## CONSIGNE A
Mettez dans un tableau Markdown les lignes des enregistrements, de celle qui contient « Select the 暂住证号 » jusqu'à la fin des enregistrements incluse, avec une colonne « Rang » pour le numéro de ligne et une colonne « Ligne » pour le contenu. Omettez les lignes vides.

## EXTRAIT DE PAGE

Expositions « Promeneur entre les
mondes » de Niko Pirosmani avec des œuvres d’artistes contemporains
et « Vitesse & aplomb » de
Vincent Van Gogh
Fondation Vincent van Gogh, Arles
Du 2 mars au 1 er juin 2019
NikoPirosmani-Femme au bock de bière |
Pirosmani, « chevalier » de la Table
Niko Pirosmani (1862-1918) est un important et incontournable artiste
géorgien. Son parcours demeure en partie extérieur au monde de l’art de son
temps et très impliqué dans la réalité de son époque. Artiste qualifiable de
singulier, autodidacte, vagabond, il sillonne les campagnes et les villes de
son pays tout en peignant constamment des figures animales et des représentations
de la vie quotidienne dans un style primitiviste. Les classifications
habituelles de l’histoire de l’art ne lui correspondent pas entièrement puisque
son approche relève à la fois d’une vision naïve du monde, mais aussi d’une véritable
transposition poétique, soutenue par une grande innovation plastique.
Il s’agit souvent de grands formats sur carton
ou sur toiles cirées. La série des animaux comprend, entre autres, un sanglier,
des ours, un lion jaune assis et une exceptionnelle girafe. Cette dernière ne
respecte que vaguement la morphologie réelle de l’animal et offre un
resserrement de la composition générant une grande force expressive.

## ENTRÉES DE DONNÉES
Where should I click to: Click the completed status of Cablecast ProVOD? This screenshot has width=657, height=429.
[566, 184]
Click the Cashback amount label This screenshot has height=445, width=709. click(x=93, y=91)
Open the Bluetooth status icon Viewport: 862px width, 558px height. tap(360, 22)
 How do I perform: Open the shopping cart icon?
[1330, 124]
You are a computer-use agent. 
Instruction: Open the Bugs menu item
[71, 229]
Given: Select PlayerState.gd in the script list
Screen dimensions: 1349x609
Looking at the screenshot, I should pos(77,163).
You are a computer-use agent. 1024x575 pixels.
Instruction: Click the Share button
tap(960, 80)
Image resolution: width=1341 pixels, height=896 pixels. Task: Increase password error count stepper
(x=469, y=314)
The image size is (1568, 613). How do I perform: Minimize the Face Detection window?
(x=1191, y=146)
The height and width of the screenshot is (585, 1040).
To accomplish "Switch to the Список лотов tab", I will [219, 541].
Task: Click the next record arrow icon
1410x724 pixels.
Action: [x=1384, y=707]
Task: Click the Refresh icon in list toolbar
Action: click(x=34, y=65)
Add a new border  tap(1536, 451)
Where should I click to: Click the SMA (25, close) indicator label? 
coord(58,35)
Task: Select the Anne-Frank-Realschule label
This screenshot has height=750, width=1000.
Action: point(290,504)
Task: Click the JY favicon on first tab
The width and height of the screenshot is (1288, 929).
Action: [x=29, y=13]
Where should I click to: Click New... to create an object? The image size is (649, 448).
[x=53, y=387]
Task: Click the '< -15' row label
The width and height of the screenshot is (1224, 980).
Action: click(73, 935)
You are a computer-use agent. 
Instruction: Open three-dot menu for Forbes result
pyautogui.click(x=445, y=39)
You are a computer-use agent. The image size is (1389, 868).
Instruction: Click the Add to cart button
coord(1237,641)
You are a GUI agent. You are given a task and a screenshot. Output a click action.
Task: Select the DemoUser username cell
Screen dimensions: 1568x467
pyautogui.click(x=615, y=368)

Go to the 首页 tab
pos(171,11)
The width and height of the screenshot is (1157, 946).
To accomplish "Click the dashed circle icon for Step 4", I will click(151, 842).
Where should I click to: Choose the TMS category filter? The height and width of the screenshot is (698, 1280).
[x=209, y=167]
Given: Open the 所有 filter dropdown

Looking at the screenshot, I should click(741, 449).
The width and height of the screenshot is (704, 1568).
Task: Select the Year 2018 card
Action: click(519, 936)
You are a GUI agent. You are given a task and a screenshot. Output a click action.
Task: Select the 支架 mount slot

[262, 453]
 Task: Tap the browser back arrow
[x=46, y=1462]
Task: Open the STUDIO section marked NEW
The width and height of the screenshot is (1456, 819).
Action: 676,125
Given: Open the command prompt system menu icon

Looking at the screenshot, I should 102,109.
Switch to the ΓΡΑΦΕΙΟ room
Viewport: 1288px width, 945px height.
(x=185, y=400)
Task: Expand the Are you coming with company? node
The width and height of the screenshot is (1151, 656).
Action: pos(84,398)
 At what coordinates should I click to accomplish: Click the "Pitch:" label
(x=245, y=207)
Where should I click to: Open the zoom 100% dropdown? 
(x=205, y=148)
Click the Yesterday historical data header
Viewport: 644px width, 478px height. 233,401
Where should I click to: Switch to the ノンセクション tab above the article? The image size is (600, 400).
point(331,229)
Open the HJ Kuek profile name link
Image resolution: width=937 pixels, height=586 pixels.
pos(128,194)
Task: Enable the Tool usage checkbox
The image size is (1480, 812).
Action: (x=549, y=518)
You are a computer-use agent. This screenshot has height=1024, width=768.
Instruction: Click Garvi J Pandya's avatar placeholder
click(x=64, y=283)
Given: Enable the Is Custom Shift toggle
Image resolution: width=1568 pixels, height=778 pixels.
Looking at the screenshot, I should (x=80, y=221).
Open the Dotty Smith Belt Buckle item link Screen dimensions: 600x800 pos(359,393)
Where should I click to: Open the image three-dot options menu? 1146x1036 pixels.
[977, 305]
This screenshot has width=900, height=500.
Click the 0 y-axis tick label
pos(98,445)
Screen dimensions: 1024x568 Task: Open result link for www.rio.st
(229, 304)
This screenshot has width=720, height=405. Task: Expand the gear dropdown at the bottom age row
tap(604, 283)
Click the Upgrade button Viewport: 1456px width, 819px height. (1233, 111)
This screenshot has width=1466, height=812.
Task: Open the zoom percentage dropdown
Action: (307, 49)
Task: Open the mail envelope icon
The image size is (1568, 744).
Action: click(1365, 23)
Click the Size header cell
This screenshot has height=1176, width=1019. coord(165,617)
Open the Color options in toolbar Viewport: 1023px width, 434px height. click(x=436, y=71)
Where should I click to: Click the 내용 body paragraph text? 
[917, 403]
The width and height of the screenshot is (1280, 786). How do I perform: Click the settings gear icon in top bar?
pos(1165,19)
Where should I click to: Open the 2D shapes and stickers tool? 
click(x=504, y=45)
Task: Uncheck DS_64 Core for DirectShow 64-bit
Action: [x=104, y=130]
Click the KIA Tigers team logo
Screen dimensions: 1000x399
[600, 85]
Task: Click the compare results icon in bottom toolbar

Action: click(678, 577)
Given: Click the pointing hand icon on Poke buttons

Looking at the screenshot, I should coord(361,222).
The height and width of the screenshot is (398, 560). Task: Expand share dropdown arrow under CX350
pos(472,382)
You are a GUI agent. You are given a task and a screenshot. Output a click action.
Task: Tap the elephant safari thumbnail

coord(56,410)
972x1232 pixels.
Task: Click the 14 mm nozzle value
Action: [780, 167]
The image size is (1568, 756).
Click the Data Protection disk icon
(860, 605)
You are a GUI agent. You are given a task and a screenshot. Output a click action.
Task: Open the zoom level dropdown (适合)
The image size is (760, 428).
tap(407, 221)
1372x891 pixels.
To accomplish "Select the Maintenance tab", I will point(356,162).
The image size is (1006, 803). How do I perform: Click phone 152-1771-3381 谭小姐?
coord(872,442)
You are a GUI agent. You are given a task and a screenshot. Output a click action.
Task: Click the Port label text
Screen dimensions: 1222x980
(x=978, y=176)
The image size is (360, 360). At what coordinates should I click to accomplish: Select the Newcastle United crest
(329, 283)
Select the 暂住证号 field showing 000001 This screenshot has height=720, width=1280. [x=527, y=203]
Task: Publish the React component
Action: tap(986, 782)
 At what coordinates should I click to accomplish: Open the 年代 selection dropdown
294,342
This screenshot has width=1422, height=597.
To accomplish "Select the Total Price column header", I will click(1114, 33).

## CONSIGNE B
Transcrivez mot pour mot le passage du texte sur Pirosmani qui va de « Il s’agit souvent » jusqu'à « grande force expressive. » inclus.

## RÉSULTAT A
| Rang | Ligne |
|---|---|
| 1 | Select the 暂住证号 field showing 000001 This screenshot has height=720, width=1280. [x=527, y=203] |
| 2 | Task: Publish the React component |
| 3 | Action: tap(986, 782) |
| 4 |  At what coordinates should I click to accomplish: Open the 年代 selection dropdown |
| 5 | 294,342 |
| 6 | This screenshot has width=1422, height=597. |
| 7 | To accomplish "Select the Total Price column header", I will click(1114, 33). |

## RÉSULTAT B
Il s’agit souvent de grands formats sur carton
ou sur toiles cirées. La série des animaux comprend, entre autres, un sanglier,
des ours, un lion jaune assis et une exceptionnelle girafe. Cette dernière ne
respecte que vaguement la morphologie réelle de l’animal et offre un
resserrement de la composition générant une grande force expressive.